#### ABOUT THIS EXERCISE
The data below holds a line containing "Task: Click the next" and a line containing "has height=625, width=1017."; please quote exactly those two lines and every line between them, and nothing else.

#### INFORMATION SHOWN
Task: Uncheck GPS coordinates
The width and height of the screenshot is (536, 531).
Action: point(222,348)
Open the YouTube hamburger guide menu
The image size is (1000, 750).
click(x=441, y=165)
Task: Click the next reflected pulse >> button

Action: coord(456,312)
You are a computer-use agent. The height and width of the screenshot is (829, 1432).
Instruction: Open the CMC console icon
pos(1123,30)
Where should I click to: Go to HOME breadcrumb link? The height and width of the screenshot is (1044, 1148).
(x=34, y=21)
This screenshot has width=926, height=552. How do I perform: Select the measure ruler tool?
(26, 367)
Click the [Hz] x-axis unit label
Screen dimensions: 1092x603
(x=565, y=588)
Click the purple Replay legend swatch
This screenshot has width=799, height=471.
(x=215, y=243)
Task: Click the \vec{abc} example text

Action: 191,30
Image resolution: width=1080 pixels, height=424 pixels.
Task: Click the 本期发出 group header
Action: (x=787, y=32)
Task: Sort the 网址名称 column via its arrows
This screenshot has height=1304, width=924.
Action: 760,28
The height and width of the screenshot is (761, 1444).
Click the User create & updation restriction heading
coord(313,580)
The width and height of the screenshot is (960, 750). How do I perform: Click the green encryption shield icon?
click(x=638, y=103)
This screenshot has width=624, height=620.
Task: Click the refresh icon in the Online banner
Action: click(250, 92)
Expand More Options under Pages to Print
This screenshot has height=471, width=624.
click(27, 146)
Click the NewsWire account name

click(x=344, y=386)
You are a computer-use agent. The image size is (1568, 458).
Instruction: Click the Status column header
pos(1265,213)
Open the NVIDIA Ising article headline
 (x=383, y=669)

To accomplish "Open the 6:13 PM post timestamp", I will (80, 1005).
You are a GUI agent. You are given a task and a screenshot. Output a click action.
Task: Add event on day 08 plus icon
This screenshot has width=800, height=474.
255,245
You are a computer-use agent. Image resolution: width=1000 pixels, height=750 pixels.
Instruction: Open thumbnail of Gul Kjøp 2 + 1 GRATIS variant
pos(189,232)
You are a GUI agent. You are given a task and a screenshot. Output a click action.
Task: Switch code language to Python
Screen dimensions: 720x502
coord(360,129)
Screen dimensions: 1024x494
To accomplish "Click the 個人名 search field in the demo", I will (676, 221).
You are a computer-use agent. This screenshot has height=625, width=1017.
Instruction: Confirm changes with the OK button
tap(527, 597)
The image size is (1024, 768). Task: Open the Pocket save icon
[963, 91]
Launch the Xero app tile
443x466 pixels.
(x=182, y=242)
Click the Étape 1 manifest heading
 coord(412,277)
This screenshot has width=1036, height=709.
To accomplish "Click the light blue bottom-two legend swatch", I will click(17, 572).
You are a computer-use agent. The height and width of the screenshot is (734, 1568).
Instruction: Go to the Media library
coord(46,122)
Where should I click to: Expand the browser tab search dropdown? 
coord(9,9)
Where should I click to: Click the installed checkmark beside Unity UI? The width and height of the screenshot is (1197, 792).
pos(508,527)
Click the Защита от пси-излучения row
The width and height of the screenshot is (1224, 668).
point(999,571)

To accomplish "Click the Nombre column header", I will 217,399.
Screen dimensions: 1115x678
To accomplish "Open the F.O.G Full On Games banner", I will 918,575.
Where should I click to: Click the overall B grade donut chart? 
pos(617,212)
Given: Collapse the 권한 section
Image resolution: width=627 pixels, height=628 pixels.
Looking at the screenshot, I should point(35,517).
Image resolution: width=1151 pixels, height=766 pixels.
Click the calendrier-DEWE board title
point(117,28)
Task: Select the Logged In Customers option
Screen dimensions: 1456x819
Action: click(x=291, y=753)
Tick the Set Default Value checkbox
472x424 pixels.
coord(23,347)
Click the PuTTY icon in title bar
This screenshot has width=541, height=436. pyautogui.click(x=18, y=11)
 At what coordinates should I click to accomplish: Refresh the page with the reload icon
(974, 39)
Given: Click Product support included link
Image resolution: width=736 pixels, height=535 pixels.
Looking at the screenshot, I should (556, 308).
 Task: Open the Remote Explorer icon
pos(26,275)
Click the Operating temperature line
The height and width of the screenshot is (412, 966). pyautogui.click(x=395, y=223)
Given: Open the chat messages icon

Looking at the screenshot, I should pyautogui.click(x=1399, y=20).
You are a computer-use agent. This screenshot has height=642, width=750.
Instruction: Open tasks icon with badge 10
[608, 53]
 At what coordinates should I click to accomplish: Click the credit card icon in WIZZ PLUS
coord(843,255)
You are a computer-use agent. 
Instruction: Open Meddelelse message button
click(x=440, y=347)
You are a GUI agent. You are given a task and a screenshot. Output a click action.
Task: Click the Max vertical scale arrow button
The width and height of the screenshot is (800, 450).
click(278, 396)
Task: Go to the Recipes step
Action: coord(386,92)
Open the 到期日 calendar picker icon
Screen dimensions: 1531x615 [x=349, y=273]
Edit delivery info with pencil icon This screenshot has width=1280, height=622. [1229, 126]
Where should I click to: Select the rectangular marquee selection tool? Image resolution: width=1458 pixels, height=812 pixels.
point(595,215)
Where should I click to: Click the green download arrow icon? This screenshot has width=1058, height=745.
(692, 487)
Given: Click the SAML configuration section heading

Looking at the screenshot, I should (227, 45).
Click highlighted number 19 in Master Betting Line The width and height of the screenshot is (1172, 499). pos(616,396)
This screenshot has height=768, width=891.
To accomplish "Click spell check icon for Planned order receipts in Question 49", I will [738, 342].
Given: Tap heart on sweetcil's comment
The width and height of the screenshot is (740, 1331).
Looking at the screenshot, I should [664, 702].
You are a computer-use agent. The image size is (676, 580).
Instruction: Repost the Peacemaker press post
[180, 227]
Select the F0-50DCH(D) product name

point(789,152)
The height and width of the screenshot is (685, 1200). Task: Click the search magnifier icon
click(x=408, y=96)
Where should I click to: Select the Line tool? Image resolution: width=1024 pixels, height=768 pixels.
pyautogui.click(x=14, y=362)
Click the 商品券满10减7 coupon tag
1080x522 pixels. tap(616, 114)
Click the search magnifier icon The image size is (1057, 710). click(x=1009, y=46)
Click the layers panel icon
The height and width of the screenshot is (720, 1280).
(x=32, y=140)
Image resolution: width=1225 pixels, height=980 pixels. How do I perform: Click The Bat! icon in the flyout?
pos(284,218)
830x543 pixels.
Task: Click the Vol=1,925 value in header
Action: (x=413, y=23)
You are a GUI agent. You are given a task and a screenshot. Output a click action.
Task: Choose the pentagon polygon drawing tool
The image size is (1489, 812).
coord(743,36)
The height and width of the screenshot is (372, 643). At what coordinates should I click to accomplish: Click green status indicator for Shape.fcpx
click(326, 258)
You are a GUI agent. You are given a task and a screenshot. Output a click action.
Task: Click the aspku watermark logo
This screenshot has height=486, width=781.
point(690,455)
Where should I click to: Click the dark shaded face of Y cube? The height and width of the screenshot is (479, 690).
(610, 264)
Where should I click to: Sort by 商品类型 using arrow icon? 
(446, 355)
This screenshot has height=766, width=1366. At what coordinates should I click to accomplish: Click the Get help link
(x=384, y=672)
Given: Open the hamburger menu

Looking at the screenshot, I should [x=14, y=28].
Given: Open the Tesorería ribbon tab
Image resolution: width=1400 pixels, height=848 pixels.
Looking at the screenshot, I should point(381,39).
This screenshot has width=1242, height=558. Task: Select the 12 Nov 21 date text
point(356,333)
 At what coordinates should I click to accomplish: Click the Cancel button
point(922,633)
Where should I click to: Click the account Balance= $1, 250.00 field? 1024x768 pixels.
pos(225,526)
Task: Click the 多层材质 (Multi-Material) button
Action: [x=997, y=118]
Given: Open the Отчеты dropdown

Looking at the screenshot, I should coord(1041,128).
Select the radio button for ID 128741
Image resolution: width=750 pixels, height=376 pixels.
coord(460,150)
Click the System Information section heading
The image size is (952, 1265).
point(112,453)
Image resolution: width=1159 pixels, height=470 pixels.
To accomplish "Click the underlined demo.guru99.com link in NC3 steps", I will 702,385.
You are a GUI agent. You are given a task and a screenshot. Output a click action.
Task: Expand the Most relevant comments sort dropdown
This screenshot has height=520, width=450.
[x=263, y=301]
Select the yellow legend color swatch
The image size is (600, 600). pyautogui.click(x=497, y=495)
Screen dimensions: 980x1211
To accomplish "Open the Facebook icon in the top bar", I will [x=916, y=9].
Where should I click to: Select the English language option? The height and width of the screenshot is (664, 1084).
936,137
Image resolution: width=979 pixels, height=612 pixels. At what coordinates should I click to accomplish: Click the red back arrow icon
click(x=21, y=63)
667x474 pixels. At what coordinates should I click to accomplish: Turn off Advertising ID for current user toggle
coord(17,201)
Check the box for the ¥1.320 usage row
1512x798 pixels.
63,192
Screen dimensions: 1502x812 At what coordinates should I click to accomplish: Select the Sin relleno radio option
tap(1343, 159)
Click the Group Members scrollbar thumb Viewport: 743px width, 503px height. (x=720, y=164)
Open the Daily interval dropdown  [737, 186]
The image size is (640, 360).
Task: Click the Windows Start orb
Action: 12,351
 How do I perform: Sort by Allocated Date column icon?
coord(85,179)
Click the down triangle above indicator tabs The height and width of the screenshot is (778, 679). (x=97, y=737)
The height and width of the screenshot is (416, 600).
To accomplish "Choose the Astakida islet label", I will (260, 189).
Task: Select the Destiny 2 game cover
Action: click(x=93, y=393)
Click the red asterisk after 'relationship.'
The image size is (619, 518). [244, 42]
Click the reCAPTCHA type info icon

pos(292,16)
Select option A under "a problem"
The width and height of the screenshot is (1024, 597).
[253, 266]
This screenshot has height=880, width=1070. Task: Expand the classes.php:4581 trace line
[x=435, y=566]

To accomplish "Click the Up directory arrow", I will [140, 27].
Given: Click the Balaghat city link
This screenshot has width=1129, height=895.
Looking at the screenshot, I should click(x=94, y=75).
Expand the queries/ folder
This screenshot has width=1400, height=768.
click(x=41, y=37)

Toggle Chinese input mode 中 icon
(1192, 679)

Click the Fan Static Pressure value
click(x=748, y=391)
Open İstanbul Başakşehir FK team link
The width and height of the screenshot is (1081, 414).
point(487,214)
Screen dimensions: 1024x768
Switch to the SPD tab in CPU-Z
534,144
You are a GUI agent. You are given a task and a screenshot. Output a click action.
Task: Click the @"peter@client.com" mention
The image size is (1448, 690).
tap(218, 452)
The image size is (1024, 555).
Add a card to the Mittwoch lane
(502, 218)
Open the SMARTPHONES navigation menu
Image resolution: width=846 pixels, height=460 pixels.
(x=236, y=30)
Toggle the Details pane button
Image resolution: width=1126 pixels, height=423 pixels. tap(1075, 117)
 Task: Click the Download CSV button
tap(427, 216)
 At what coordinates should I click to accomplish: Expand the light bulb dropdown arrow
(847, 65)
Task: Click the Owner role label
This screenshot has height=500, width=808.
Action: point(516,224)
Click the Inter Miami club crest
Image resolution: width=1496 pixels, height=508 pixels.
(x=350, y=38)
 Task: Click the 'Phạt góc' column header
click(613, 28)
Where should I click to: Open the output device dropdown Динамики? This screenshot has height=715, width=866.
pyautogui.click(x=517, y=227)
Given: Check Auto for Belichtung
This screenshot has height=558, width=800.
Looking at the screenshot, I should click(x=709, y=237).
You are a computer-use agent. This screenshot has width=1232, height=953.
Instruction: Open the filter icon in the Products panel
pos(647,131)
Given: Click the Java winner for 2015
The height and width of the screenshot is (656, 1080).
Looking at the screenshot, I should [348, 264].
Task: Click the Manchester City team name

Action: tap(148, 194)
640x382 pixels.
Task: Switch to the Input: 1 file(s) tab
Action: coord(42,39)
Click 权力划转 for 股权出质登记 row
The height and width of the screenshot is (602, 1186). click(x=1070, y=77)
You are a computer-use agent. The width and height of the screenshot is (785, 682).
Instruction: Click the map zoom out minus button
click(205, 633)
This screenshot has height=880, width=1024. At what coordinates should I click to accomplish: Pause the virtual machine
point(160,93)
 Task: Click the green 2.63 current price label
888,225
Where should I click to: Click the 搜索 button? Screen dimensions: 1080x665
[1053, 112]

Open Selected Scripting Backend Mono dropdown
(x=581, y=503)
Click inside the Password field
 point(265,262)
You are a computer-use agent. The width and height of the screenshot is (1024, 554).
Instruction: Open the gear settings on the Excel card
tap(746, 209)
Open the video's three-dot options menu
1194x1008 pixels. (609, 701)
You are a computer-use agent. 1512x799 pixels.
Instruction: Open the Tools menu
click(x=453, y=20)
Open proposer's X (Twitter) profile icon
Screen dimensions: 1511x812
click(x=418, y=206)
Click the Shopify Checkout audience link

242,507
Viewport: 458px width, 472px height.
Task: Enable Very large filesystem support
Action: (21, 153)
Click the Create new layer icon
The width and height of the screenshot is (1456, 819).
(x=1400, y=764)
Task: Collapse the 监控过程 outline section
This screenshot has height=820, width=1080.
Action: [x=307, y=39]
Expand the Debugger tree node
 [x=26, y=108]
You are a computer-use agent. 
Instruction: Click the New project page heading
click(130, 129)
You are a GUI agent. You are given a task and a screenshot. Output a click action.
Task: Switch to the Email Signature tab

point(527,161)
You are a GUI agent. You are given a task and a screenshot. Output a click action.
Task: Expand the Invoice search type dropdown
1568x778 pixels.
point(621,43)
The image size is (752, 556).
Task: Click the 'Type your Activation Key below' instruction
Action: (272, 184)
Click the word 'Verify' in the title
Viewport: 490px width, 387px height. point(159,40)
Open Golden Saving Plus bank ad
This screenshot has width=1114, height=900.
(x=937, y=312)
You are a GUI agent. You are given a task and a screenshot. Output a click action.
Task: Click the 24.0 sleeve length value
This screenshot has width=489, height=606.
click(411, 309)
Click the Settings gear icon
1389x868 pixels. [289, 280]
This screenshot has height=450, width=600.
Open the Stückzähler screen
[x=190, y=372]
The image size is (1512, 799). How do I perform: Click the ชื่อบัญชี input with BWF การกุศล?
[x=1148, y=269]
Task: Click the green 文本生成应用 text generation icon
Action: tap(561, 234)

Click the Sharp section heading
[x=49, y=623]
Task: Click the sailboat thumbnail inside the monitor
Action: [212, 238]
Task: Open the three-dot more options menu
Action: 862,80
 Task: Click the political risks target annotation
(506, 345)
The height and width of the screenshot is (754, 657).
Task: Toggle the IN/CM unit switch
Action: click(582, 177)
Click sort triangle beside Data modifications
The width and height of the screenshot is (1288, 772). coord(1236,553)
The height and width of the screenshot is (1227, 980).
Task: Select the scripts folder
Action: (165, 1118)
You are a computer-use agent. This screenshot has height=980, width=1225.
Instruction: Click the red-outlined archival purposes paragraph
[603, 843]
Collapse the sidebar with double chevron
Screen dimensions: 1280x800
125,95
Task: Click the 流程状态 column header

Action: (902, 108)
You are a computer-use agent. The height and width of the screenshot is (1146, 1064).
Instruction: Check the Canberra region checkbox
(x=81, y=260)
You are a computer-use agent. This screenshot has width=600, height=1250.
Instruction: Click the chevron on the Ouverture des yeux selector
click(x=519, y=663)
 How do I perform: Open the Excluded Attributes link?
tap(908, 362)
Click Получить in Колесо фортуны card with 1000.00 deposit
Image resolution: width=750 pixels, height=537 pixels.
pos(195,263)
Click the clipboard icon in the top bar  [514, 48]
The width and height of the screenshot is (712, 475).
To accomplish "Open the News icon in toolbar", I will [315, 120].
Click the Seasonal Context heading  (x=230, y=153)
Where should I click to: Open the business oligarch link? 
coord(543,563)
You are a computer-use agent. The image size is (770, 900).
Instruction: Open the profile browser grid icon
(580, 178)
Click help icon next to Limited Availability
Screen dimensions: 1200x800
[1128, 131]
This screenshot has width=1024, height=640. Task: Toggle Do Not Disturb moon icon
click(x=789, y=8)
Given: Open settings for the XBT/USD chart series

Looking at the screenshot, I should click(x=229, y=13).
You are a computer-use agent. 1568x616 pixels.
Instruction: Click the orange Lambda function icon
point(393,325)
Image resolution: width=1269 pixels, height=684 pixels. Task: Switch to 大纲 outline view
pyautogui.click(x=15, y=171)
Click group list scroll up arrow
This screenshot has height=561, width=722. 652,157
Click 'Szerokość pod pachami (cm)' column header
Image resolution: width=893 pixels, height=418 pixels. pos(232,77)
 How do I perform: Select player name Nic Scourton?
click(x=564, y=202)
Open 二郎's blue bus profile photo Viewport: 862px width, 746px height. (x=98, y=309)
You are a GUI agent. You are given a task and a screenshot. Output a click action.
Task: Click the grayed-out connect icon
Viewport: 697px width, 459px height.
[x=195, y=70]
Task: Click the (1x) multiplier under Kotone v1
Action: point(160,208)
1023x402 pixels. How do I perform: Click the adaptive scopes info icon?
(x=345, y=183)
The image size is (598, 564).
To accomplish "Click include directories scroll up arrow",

#### TASK ANSWER
Task: Click the next reflected pulse >> button

Action: coord(456,312)
You are a computer-use agent. The height and width of the screenshot is (829, 1432).
Instruction: Open the CMC console icon
pos(1123,30)
Where should I click to: Go to HOME breadcrumb link? The height and width of the screenshot is (1044, 1148).
(x=34, y=21)
This screenshot has width=926, height=552. How do I perform: Select the measure ruler tool?
(26, 367)
Click the [Hz] x-axis unit label
Screen dimensions: 1092x603
(x=565, y=588)
Click the purple Replay legend swatch
This screenshot has width=799, height=471.
(x=215, y=243)
Task: Click the \vec{abc} example text

Action: 191,30
Image resolution: width=1080 pixels, height=424 pixels.
Task: Click the 本期发出 group header
Action: (x=787, y=32)
Task: Sort the 网址名称 column via its arrows
This screenshot has height=1304, width=924.
Action: 760,28
The height and width of the screenshot is (761, 1444).
Click the User create & updation restriction heading
coord(313,580)
The width and height of the screenshot is (960, 750). How do I perform: Click the green encryption shield icon?
click(x=638, y=103)
This screenshot has width=624, height=620.
Task: Click the refresh icon in the Online banner
Action: click(250, 92)
Expand More Options under Pages to Print
This screenshot has height=471, width=624.
click(27, 146)
Click the NewsWire account name

click(x=344, y=386)
You are a computer-use agent. The image size is (1568, 458).
Instruction: Click the Status column header
pos(1265,213)
Open the NVIDIA Ising article headline
 (x=383, y=669)

To accomplish "Open the 6:13 PM post timestamp", I will (80, 1005).
You are a GUI agent. You are given a task and a screenshot. Output a click action.
Task: Add event on day 08 plus icon
This screenshot has width=800, height=474.
255,245
You are a computer-use agent. Image resolution: width=1000 pixels, height=750 pixels.
Instruction: Open thumbnail of Gul Kjøp 2 + 1 GRATIS variant
pos(189,232)
You are a GUI agent. You are given a task and a screenshot. Output a click action.
Task: Switch code language to Python
Screen dimensions: 720x502
coord(360,129)
Screen dimensions: 1024x494
To accomplish "Click the 個人名 search field in the demo", I will (676, 221).
You are a computer-use agent. This screenshot has height=625, width=1017.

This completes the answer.